(Saved entries)
########
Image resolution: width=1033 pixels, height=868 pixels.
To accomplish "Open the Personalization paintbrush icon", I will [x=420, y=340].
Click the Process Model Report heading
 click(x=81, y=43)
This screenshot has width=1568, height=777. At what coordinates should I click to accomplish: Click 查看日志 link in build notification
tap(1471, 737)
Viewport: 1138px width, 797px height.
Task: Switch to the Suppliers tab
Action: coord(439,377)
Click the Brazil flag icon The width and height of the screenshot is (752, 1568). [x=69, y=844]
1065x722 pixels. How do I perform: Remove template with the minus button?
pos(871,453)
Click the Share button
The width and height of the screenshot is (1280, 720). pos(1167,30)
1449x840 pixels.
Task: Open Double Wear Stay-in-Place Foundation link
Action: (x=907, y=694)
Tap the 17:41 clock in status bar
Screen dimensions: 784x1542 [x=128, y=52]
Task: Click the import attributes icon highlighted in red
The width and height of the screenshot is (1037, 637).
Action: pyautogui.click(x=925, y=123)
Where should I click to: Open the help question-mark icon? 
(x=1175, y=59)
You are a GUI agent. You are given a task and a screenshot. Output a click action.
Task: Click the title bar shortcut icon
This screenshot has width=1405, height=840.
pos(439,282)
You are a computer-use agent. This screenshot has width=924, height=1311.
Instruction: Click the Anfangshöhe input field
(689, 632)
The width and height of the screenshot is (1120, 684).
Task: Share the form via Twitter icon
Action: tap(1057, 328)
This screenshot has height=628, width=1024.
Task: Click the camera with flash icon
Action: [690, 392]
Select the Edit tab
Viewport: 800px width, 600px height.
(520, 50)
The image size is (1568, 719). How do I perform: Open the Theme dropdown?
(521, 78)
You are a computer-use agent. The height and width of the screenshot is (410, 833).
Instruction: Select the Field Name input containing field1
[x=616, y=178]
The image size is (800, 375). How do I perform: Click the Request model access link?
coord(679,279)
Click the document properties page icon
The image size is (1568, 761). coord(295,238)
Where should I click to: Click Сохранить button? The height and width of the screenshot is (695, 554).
########
» Required action
Lines from the one that contains "Click the Share button" through the final line of the entries must be duplicated exactly, and no other lines.

» Answer area
Click the Share button
The width and height of the screenshot is (1280, 720). pos(1167,30)
1449x840 pixels.
Task: Open Double Wear Stay-in-Place Foundation link
Action: (x=907, y=694)
Tap the 17:41 clock in status bar
Screen dimensions: 784x1542 [x=128, y=52]
Task: Click the import attributes icon highlighted in red
The width and height of the screenshot is (1037, 637).
Action: pyautogui.click(x=925, y=123)
Where should I click to: Open the help question-mark icon? 
(x=1175, y=59)
You are a GUI agent. You are given a task and a screenshot. Output a click action.
Task: Click the title bar shortcut icon
This screenshot has width=1405, height=840.
pos(439,282)
You are a computer-use agent. This screenshot has width=924, height=1311.
Instruction: Click the Anfangshöhe input field
(689, 632)
The width and height of the screenshot is (1120, 684).
Task: Share the form via Twitter icon
Action: tap(1057, 328)
This screenshot has height=628, width=1024.
Task: Click the camera with flash icon
Action: [690, 392]
Select the Edit tab
Viewport: 800px width, 600px height.
(520, 50)
The image size is (1568, 719). How do I perform: Open the Theme dropdown?
(521, 78)
You are a computer-use agent. The height and width of the screenshot is (410, 833).
Instruction: Select the Field Name input containing field1
[x=616, y=178]
The image size is (800, 375). How do I perform: Click the Request model access link?
coord(679,279)
Click the document properties page icon
The image size is (1568, 761). coord(295,238)
Where should I click to: Click Сохранить button? The height and width of the screenshot is (695, 554).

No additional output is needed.